Friday, November 4, 2011

What it is

In the nine months -- count 'em! -- since I last posted here, my attention has been absorbed by other projects, including the drafting of a memoir that's now more or less at rest. I'm ready to recommit myself to the questions I've been using this blog to explore, but I now think they might best be split. I'd like to establish a clearer focus here on training, and dig only as far into the science and philosophy of cognition as seems immediately useful. I'm putting together a second blog that I'll use as an arena for broader exploration of the overlap between human and non-human minds, also for wild tangents and miscellany.

Forty posts in, I'm finally able to state the premise of this blog: animal training requires self-training. No matter the species I'm working with, if I want to communicate clearly with an animal and persuade him to ally his will with my own, I will need to become more self-aware and self-controlled, more skilled in the signals I send and more attuned to those I receive.
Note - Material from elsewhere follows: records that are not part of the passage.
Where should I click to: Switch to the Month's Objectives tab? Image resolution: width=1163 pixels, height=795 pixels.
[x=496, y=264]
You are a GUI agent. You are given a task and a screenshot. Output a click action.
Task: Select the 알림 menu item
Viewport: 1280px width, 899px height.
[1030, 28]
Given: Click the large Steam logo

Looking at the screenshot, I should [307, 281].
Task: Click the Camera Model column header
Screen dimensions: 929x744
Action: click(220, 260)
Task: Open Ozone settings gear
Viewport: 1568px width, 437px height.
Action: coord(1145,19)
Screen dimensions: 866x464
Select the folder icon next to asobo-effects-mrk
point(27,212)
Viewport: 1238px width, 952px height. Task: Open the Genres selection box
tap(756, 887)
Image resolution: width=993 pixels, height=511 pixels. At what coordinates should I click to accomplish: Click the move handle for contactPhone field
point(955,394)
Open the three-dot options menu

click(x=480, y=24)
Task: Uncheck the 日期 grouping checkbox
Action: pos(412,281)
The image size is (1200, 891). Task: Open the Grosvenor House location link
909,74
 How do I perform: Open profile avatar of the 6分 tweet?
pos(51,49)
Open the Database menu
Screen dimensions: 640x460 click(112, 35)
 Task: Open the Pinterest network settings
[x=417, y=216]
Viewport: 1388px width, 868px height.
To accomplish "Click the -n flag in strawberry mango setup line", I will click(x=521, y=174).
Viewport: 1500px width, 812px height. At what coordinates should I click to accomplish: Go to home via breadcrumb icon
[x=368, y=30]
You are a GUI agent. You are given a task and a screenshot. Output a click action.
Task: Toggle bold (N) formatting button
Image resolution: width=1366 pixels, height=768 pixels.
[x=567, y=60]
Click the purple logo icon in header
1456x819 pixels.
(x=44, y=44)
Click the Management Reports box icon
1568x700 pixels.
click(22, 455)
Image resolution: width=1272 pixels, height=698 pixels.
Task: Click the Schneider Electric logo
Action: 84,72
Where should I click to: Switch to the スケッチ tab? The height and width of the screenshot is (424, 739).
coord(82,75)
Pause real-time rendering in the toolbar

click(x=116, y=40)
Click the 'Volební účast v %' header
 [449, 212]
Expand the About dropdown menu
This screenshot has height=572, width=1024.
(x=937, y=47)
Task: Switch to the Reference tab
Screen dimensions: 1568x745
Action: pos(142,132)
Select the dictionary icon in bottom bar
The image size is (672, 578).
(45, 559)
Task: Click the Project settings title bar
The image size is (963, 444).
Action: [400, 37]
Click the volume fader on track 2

By the same token, I can only ask as much of another animal as I'm willing to put in myself. So "as good as I wanna be" makes reference to all the ways that my desire to improve my own behavior might be constrained: laziness, fear, conflicting desires, sheer cussedness. There might be other constraints on my ability to improve my behavior, some of them absolute, others elastic. But I won't discover those constraints except by testing and maybe redrawing the limits of my desire. Just as I won't discover the outer limits of Barley's or Kili's or Pazzo's abilities except by expanding my knowledge of what drives each of them and inventing new ways to channel it productively (i.e., in mutually agreeable directions).

So I start from the assumption that we're all only and always as good as we wanna be. I want to see what's possible from there.